**Document section:**
And that's just the beginning. The Observer reports: Facebook has targeted politicians around the world -- including the former UK chancellor, George Osborne -- promising investments and incentives while seeking to pressure them into lobbying on Facebook's behalf against data privacy legislation, an explosive new leak of internal Facebook documents has revealed. The documents, which have been seen by the Observer and Computer Weekly, reveal a secretive global lobbying operation targeting hundreds of legislators and regulators in an attempt to procure influence across the world, including in the UK, US, Canada, India, Vietnam, Argentina, Brazil, Malaysia and all 28 states of the EU...

The documents appear to emanate from a court case against Facebook by the app developer Six4Three in California, and reveal that Sandberg considered European data protection legislation a "critical" threat to the company. A memo written after the Davos economic summit in 2013 quotes Sandberg describing the "uphill battle" the company faced in Europe on the "data and privacy front" and its "critical" efforts to head off "overly prescriptive new laws...." John Naughton, a Cambridge academic and Observer writer who studies the democratic implications of digital technology, said the leak was "explosive" in the way it revealed the "vassalage" of the Irish state to the big tech companies. Ireland had welcomed the companies, he noted, but became "caught between a rock and a hard place... Its leading politicians apparently saw themselves as covert lobbyists for a data monster."

**Task requirements:**
[a] Rewrite the Facebook lobbying article between "And that's just" and "of the EU...", inclusive, substituting "lawmakers" for "legislators".
[b] Resume the Facebook lobbying article after its last sentence.
The entries below come from a different source than the Facebook lobbying article.

**Supplied material:**
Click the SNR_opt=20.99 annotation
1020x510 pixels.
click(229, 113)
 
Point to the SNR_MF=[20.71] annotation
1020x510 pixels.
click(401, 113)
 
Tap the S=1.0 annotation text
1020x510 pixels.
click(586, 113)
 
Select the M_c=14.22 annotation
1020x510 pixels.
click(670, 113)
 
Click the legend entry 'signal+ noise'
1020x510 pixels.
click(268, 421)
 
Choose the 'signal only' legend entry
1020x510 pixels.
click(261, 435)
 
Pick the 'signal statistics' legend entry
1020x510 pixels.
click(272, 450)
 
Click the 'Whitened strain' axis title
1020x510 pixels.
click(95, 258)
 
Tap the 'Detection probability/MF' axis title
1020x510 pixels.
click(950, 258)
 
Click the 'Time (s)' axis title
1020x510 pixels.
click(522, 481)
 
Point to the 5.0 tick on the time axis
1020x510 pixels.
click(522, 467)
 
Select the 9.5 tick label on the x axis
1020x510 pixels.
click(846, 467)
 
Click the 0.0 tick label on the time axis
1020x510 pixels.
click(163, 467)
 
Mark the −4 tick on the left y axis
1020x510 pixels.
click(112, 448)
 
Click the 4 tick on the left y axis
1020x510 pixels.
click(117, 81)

**Responses by task:**
[a]
And that's just the beginning. The Observer reports: Facebook has targeted politicians around the world -- including the former UK chancellor, George Osborne -- promising investments and incentives while seeking to pressure them into lobbying on Facebook's behalf against data privacy legislation, an explosive new leak of internal Facebook documents has revealed. The documents, which have been seen by the Observer and Computer Weekly, reveal a secretive global lobbying operation targeting hundreds of lawmakers and regulators in an attempt to procure influence across the world, including in the UK, US, Canada, India, Vietnam, Argentina, Brazil, Malaysia and all 28 states of the EU...

[b]
A spokesperson for Facebook said the documents were still under seal in a Californian court and it could not respond to them in any detail: "Like the other documents that were cherrypicked and released in violation of a court order last year, these by design tell one side of a story and omit important context."

6 of 128 comments (clear)

  1. This is the profit motive at work by Mr.+Dollar+Ton · · Score: 4, Insightful

    Whenever it is more profitable for a company to invest in corrupting the political process instead of improving its services, it will invest in corrupting the political process.

    This process is unstoppable when the added benefit of unequal cost/benefit distribution makes it expensive for the other players in the market to oppose such political "investment", and multiplies the profits of the corrupting entity many times over.

    1. Re:This is the profit motive at work by dryeo · · Score: 3, Insightful

      Nobody puts a gun to your head and forces you to use Facebook. It's completely voluntary.

      I'm finding it harder and harder to avoid Facebook, too many things happening on it or requiring it. Sure i can and do not get involved in my community because it now all happens on Facebook, can't even post a letter to the editor in the local paper because you need a Facebook login, and so on.
      As the article hints at, at some point Facebook will succeed in lobbying the government to require Facebook to access government services, unless you're willing to travel a hundred miles and find the room in the basement with the sign about beware of leopards.

      The other thing with Facebook is I have to actively avoid them more and more as they're everywhere. Hidden scripts and 1 px images on unrelated web pages for example. I never agreed to their tracking me but they sure try, probably have a shadow account of me with too much info on it as I doubt that I'm 100% avoiding them.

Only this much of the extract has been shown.